A manipulação da vida, no entanto, só é legítima em duas condições:
quando a modificação é benéfica para o indivíduo, e quando não destrói
a vida. O conceito de benefício pode ser discutível: nem sempre o que é
bom para um será necessariamente bom para o outro. O da destruição da
vida, no entanto, é inequívoco. "Criar um embrião para pesquisa é
inaceitável, do ponto de vista ético e biológico."
Usar em pesquisas um embrião formado especificamente para uso em laboratório,
ou armazenado depois de um processo de fertilização in vitro, também é
inconcebível, ainda que suas chances de algum dia se tornar um ser humano
sejam remotas ou completamente vãs. Porque, para Serrão, o embrião, mesmo
com algumas horas de existência, já é um ser humano. "A pesquisa com
embrião vai destruir aquela vida. Uma vida humana que tem direito de ir até
o fim, que não tem direito de ter seu desenvolvimento impedido."
Para quem argumenta que não passa de um amontoado de células, e não um
ser humano propriamente dito, Serrão diz: quando metade da informação
feminina e metade da informação masculina se juntam, criam uma informação
específica, criam um genoma. Assim, instala-se uma vida humana, porque no
genoma está o projeto de desenvolvimento do indivíduo. Não há nenhuma
diferença entre o valor do embrião e o valor humano do embrião quando sai
do útero. Ele é uma vida humana, um projeto de vida.

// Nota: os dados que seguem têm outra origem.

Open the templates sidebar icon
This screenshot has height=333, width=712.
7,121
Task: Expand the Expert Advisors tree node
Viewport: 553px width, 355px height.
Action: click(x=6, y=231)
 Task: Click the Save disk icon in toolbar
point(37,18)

Todos nós já fomos embriões, diz. "Éramos menos dignos do que
hoje? Como seres humanos, tínhamos exata e rigorosamente a mesma
dignidade." Um embrião é a primeira apresentação pública de um
corpo humano. Não há diferença entre um zigoto com uma célula ou um com
duas. Trata-se de um processo biológico contínuo. "Todos nós mudamos
ao longo da vida, até a morte", afirma. "Penso que nenhum embrião
pode ser destruido. É o meu ponto de vista. Por acaso coincide com o
pensamento da igreja católica. Mas se não coincidisse, continuava a defendê-lo.
É a única matéria do mundo em que sou radical."
"Minha argumentação é exclusivamente técnico-científica, médica,
e quem não aceita esta argumentação está a fazer prova do obscurantismo,
que não aceitava a ciência há alguns séculos. A ciência demonstrou, e a
genética demonstrou, que a partir do momento que se constitui um genoma
humano, constitui-se um corpo humano. Se o quiserem destruir, muito bom. Ou
muito mau. Se quiserem o destruir que o destruam, mas que não digam que estão
a destruir uma coisa. Ou um amontoado de células. Não, estão a destruir
um corpo humano. Tudo bem, também há países que matam as pessoas, onde há
pena de morte. É exatamente a mesma coisa. É hipocrisia não querer
reconhecer que, cientificamente, não há nenhuma dúvida de que um zigoto,
um embrião, é um ser humano."
E de um zigoto humano não é possível fazer coisa nenhuma a não ser um
homem.
"A clonagem não serve para nada. A partir de um embrião não se faz
órgão nenhum, não há nenhuma hipótese de se criar um rim no laboratório",
afirma.
Se o objetivo é encontrar õrgãos sobressalentes, isso só poderá ser
feito a partir de embriões, deixando que eles se desenvolvam, dentro e fora
do útero, para utilizá-lo como doador de órgãos.
Mas para fazer pele, ou células sanguíneas e nervosas, é possível
utilizar outras fontes que não o embrião, como o cordão umbilical, ou as
próprias células geradoras. "Esses ensaios de clonagem servem só
para reprodução", afirma, categórico.
Serrão descarta o recente anúncio, da empresa americana Advanced Cell
Technologies, de que havia feito um clone humano para fins de pesquisa.
"Uma firma dessas, que gasta milhões de dólares, tem que ter um
projeto de desenvolvimento futuro, e provavelmente nesta previsão estará
incluído o processo de reprodução humana por clonagem", diz.
"Mas não vejo com que utilidade. Não noto que haja falta de pessoas
clonadas. Alguém precisa de um clone para alguma coisa? Qual é a utilidade
dele, quem é que o quer? Para ter um brinquedo em casa?"